Records for pointing to text and elements
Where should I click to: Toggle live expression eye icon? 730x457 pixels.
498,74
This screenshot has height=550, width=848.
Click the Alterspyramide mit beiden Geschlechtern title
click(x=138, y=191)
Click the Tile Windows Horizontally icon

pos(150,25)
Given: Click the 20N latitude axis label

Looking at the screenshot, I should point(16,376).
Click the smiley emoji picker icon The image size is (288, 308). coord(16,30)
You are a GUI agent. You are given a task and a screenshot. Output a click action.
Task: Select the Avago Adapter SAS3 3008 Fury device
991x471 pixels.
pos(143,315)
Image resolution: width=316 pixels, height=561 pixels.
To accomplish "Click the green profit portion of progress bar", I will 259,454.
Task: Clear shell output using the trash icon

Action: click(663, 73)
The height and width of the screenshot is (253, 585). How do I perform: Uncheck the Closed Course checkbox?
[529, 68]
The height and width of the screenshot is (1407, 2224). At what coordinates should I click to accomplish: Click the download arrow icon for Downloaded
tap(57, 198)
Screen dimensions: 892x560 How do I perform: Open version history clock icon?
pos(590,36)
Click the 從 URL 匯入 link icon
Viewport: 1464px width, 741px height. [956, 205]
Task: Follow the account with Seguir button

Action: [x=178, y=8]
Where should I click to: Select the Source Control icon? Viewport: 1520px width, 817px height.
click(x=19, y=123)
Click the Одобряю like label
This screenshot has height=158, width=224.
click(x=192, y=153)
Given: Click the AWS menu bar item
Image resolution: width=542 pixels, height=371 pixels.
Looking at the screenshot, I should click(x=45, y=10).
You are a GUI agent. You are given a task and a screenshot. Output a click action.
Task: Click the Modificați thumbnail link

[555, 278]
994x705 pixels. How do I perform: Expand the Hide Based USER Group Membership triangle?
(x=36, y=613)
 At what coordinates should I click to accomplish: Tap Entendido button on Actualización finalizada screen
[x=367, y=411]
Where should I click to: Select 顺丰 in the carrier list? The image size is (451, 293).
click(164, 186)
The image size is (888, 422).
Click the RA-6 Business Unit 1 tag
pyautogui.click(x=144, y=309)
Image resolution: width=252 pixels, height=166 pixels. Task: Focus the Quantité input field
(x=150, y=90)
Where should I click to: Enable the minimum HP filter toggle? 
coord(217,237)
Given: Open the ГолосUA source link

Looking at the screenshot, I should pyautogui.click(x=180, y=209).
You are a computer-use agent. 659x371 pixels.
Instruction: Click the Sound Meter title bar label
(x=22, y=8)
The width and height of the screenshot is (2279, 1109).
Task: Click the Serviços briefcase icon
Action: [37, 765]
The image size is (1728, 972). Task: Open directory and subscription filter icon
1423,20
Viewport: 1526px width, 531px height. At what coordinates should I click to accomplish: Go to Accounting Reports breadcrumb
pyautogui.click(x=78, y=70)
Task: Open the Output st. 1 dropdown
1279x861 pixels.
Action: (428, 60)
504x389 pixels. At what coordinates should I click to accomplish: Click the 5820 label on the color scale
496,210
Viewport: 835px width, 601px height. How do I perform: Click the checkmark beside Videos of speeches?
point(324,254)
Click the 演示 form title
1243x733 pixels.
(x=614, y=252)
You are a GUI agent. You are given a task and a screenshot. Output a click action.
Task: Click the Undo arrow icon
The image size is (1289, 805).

THE TASK ▸ Rewrite the records above so that every "GUI agent" becomes "interface agent", leaving everything else unchanged.

EXPECTED ANSWER ▸
Where should I click to: Toggle live expression eye icon? 730x457 pixels.
498,74
This screenshot has height=550, width=848.
Click the Alterspyramide mit beiden Geschlechtern title
click(x=138, y=191)
Click the Tile Windows Horizontally icon

pos(150,25)
Given: Click the 20N latitude axis label

Looking at the screenshot, I should point(16,376).
Click the smiley emoji picker icon The image size is (288, 308). coord(16,30)
You are a interface agent. You are given a task and a screenshot. Output a click action.
Task: Select the Avago Adapter SAS3 3008 Fury device
991x471 pixels.
pos(143,315)
Image resolution: width=316 pixels, height=561 pixels.
To accomplish "Click the green profit portion of progress bar", I will 259,454.
Task: Clear shell output using the trash icon

Action: click(663, 73)
The height and width of the screenshot is (253, 585). How do I perform: Uncheck the Closed Course checkbox?
[529, 68]
The height and width of the screenshot is (1407, 2224). At what coordinates should I click to accomplish: Click the download arrow icon for Downloaded
tap(57, 198)
Screen dimensions: 892x560 How do I perform: Open version history clock icon?
pos(590,36)
Click the 從 URL 匯入 link icon
Viewport: 1464px width, 741px height. [956, 205]
Task: Follow the account with Seguir button

Action: [x=178, y=8]
Where should I click to: Select the Source Control icon? Viewport: 1520px width, 817px height.
click(x=19, y=123)
Click the Одобряю like label
This screenshot has height=158, width=224.
click(x=192, y=153)
Given: Click the AWS menu bar item
Image resolution: width=542 pixels, height=371 pixels.
Looking at the screenshot, I should click(x=45, y=10).
You are a interface agent. You are given a task and a screenshot. Output a click action.
Task: Click the Modificați thumbnail link

[555, 278]
994x705 pixels. How do I perform: Expand the Hide Based USER Group Membership triangle?
(x=36, y=613)
 At what coordinates should I click to accomplish: Tap Entendido button on Actualización finalizada screen
[x=367, y=411]
Where should I click to: Select 顺丰 in the carrier list? The image size is (451, 293).
click(164, 186)
The image size is (888, 422).
Click the RA-6 Business Unit 1 tag
pyautogui.click(x=144, y=309)
Image resolution: width=252 pixels, height=166 pixels. Task: Focus the Quantité input field
(x=150, y=90)
Where should I click to: Enable the minimum HP filter toggle? 
coord(217,237)
Given: Open the ГолосUA source link

Looking at the screenshot, I should pyautogui.click(x=180, y=209).
You are a computer-use agent. 659x371 pixels.
Instruction: Click the Sound Meter title bar label
(x=22, y=8)
The width and height of the screenshot is (2279, 1109).
Task: Click the Serviços briefcase icon
Action: [37, 765]
The image size is (1728, 972). Task: Open directory and subscription filter icon
1423,20
Viewport: 1526px width, 531px height. At what coordinates should I click to accomplish: Go to Accounting Reports breadcrumb
pyautogui.click(x=78, y=70)
Task: Open the Output st. 1 dropdown
1279x861 pixels.
Action: (428, 60)
504x389 pixels. At what coordinates should I click to accomplish: Click the 5820 label on the color scale
496,210
Viewport: 835px width, 601px height. How do I perform: Click the checkmark beside Videos of speeches?
point(324,254)
Click the 演示 form title
1243x733 pixels.
(x=614, y=252)
You are a interface agent. You are given a task and a screenshot. Output a click action.
Task: Click the Undo arrow icon
The image size is (1289, 805).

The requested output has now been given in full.